◆ TEXT SECTION:
____

Sadly, after all the research and three drafts of the script, and despite rumors that Sony was going to be involved and that the likes of John Malkovich were being considered for the lead roles, our project fell through, as did the other one. One reason I heard was that in the wake of 9/11, it was proving difficult to bring a battalion of American actors over. Years later, Gil asked me for a copy of the script, thinking to revive the project, but then Gil himself died suddenly two years ago.

I don’t pretend to be a Balangiga expert, although I drew heavily on the writings of such real Balangiga scholars as UP Prof. Rolando Borrinaga and writer Bob Couttie, who have sorted much of the fiction from the facts of the event. I did fictionalize my treatment, as I was expected to do for dramatic purposes, without altering the basic facts as they were known to me. My chief conceit was to create a character named Ramon Candilosas, the fictional son of the bell ringer Vicente, who was a teenager when the attack happened.

My treatment opened this way:

SEQ. 1. Intro. EXT/INT. Fort Warren, Wyoming. Day.

____

◆ STORED DATA:
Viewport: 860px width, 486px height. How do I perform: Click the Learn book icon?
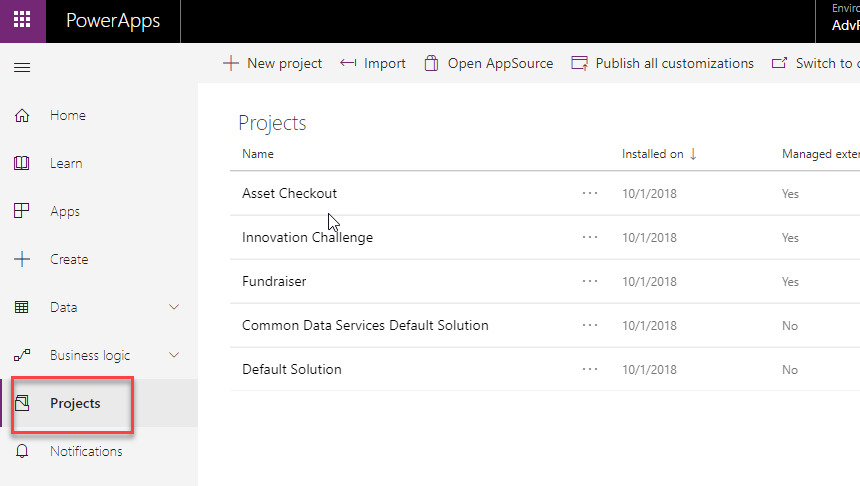point(22,163)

____

◆ TASK REQUIREMENTS:
Answer these questions about the Balangiga script passage:
1. What difficulty was given as one reason the project fell through?
2. What was the name of the fictional son of the bell ringer Vicente?
3. Where is the first sequence of the treatment set?

◆ RESULT FOR THIS TASK:
1. After 9/11, it was proving difficult to bring a battalion of American actors over.
2. Ramon Candilosas.
3. Fort Warren, Wyoming.